There is something
utterly timeless about this. The setting itself, presumably
one of RAI’s Turin studios, is so simple (at Michelangeli’s
own request) that its bare white walls could as easily be the
inside of a space capsule. Long shots are out so we never get
to see if there is an auditorium behind the camera – the mind
supposes just another white wall. If there is an auditorium
there is certainly no public in it. So just a confined, ascetic
space with a piano – also timeless for no maker’s name appears
on it, only a mysterious emblem – a sturdy old-fashioned microphone
and our pianist. Here again our sense of reality is challenged
for he is playing in full evening dress though no one is there
to see him.
Even the occasional
wonkiness of the forty-year-old picture contributes to the suggestion
that we may as well be receiving our images from the confines
of the universe as from a familiar European city. This in its
turn gives Michelangeli himself a timeless appearance; he was
by then 42 and presumably in real life his face was beginning
to bear the odd wrinkle attendant upon early middle age. Filtered
through technology unable to register the finer details, he
could possibly be much older than his years, but he could equally
have found the elixir of youth, for there is something of the
callow young student, Goethe’s Werther maybe, to his body frame.
His actual control
over the instrument is so superhuman as to suggest extra-terrestrial
intervention. He himself seems incredibly remote, his face expressionless
except for a very occasional chewing of his moustache, suggesting
(I suppose) some slight reservation over what he has just done
– not a reservation the rest of us are likely to share. Of all
the pianists I have seen live or on video, only Rubinstein and
Horowitz have provided equally total demonstration of the fact
that the fingers are the ONLY contact with the instrument and
that ONLY this contact creates the sound and the performance.
No other body movement is allowed which does not directly assist
the fingers. Of course his arms move when despatching chains
of octaves or when leaping up and down the keyboard at the climax
of the second Scherzo – but the fingers always lead the way.
Michelangeli also
challenges our sense of reality by virtually playing the almost
two-hour programme at one stretch. There are, it is true, a
few breaks in the picture between items (without counting them,
I’d say not more than about four), but more often the cameras
remain trained on him as he finishes a piece, slowly withdraws
his hands, collects his thoughts, occasionally reaches for a
handkerchief hidden inside the piano, wipes his brow or (more
often) the keyboard, and then gets on with the next piece.
And what playing!

- DATASET CONTENT:
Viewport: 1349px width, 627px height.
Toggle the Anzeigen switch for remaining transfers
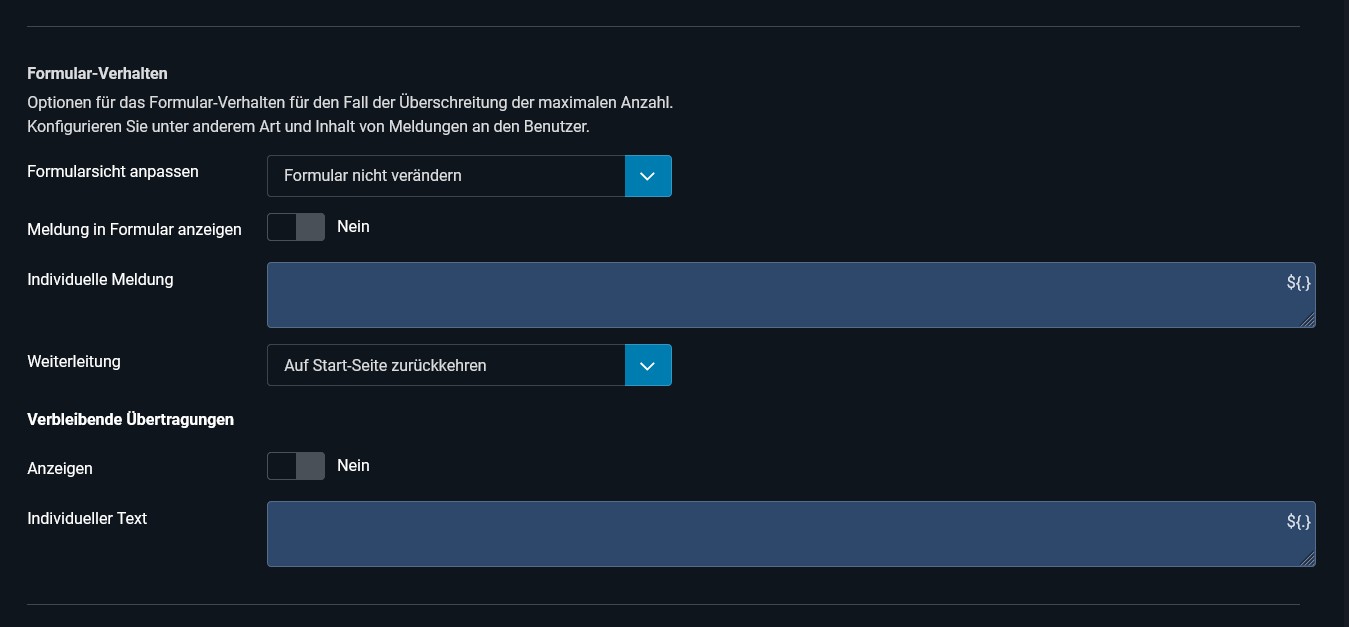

- INSTRUCTION: In the passage on Michelangeli's filmed recital, which two other pianists does the writer say have shown as fully that the fingers are the only contact with the instrument?

- EXERCISE ANSWER: Rubinstein and Horowitz.